Top of DATA SECTION

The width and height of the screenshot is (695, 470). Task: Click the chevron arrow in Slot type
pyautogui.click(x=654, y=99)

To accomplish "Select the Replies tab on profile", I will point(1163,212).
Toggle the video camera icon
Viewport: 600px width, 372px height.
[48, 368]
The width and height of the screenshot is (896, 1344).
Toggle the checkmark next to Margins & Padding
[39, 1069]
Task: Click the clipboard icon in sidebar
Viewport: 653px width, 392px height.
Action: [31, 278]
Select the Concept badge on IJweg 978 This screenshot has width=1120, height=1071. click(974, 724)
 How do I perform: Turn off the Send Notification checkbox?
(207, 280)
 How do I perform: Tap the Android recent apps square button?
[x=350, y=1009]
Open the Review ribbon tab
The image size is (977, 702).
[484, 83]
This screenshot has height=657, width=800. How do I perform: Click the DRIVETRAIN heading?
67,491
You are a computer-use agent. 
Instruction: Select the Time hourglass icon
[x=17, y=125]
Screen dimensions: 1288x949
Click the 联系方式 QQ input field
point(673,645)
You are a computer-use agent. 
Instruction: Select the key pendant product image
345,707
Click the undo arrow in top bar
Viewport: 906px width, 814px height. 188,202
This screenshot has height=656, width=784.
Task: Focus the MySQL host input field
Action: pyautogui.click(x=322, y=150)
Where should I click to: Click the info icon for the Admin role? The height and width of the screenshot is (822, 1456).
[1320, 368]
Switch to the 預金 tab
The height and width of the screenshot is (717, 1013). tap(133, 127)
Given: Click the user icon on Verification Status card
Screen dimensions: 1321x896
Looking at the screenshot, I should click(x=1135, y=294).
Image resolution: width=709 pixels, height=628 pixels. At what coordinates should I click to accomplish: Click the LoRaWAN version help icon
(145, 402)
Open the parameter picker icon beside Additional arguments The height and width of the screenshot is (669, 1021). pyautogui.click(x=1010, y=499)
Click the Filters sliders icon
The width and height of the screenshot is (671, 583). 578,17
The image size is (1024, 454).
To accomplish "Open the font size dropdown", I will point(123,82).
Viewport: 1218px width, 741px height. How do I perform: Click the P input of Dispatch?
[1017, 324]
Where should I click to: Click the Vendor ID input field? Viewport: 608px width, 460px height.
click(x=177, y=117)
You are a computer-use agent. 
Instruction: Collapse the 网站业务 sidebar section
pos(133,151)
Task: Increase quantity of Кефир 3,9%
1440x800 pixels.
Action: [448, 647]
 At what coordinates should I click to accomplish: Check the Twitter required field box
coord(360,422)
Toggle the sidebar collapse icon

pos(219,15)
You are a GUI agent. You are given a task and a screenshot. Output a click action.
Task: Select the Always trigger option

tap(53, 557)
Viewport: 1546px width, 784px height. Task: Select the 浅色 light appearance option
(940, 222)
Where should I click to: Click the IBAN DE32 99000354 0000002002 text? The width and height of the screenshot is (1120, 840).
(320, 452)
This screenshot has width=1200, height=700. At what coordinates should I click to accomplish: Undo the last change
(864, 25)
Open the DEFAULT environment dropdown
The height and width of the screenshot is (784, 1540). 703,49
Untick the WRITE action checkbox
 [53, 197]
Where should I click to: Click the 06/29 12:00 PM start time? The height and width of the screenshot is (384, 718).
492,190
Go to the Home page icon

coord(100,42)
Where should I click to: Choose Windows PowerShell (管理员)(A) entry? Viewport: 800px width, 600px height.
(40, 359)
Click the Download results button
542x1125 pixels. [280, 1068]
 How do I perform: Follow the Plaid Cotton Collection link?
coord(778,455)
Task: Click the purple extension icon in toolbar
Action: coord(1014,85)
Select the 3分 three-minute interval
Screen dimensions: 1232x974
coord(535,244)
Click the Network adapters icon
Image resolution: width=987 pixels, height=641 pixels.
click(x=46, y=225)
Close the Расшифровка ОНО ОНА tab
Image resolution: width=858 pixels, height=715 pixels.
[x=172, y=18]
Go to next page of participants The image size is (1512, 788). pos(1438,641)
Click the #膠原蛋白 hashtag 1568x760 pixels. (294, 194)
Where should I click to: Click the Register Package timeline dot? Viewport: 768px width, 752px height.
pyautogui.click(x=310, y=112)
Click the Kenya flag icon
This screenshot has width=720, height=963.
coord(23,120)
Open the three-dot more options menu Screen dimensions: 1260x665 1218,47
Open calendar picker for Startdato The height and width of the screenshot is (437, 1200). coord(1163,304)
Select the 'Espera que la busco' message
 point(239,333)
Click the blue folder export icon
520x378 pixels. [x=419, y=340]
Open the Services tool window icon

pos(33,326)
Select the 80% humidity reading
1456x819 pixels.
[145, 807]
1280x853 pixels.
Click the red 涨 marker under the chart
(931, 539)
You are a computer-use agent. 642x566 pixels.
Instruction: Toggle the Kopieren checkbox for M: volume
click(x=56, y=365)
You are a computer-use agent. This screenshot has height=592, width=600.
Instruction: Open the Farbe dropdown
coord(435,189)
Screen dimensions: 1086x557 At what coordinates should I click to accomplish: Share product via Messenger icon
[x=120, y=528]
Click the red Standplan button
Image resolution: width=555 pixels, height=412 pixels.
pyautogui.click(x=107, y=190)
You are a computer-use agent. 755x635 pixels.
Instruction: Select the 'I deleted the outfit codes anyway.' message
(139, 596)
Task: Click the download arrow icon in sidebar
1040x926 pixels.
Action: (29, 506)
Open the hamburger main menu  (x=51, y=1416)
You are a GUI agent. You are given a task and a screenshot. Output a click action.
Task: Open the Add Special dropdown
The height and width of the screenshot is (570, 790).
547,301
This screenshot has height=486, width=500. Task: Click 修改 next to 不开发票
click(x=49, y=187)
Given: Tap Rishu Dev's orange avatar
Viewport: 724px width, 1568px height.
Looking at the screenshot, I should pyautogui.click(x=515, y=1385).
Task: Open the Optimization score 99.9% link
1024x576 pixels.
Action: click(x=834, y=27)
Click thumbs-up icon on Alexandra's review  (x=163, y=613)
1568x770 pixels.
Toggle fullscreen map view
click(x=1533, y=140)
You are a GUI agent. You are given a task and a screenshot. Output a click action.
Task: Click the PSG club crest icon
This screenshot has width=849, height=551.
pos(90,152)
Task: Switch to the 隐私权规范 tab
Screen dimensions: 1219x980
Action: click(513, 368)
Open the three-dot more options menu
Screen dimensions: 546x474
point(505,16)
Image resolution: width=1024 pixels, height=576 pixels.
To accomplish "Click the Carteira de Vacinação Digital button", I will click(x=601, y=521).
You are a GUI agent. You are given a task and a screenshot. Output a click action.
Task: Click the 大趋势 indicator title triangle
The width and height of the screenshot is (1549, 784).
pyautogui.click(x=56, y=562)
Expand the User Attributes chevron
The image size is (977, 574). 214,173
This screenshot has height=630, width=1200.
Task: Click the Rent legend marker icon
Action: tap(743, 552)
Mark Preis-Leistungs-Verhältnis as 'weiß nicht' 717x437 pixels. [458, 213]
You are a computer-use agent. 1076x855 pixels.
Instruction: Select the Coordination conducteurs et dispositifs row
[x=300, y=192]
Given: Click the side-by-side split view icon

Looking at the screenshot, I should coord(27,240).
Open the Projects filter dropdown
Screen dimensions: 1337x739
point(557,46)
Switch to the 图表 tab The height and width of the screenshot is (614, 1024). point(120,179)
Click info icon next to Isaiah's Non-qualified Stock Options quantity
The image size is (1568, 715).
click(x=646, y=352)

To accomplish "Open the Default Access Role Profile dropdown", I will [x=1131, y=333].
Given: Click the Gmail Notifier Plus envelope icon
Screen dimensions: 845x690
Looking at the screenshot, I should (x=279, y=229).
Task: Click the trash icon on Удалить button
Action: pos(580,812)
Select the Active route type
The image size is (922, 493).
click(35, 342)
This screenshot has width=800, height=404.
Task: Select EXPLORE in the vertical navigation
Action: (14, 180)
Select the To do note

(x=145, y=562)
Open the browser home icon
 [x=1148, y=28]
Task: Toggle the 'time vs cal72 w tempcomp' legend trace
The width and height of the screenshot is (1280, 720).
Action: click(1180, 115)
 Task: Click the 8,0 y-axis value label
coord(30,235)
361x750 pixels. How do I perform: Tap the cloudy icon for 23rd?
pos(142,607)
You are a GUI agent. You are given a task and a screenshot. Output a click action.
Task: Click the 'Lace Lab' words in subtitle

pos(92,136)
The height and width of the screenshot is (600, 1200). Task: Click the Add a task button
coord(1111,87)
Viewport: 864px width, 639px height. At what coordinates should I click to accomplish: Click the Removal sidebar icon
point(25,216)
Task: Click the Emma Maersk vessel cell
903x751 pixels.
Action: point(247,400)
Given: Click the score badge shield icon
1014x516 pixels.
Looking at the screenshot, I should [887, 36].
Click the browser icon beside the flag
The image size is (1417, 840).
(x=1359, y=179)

Bottom of DATA SECTION

**TASK DETAILS:**
Give back the records above exactly, limited to the lines between the one holding "361x750 pixels. How" and the one holding "Given: Click the score badge shield icon", inclusive.

**PROBLEM SOLUTION:**
361x750 pixels. How do I perform: Tap the cloudy icon for 23rd?
pos(142,607)
You are a GUI agent. You are given a task and a screenshot. Output a click action.
Task: Click the 'Lace Lab' words in subtitle

pos(92,136)
The height and width of the screenshot is (600, 1200). Task: Click the Add a task button
coord(1111,87)
Viewport: 864px width, 639px height. At what coordinates should I click to accomplish: Click the Removal sidebar icon
point(25,216)
Task: Click the Emma Maersk vessel cell
903x751 pixels.
Action: point(247,400)
Given: Click the score badge shield icon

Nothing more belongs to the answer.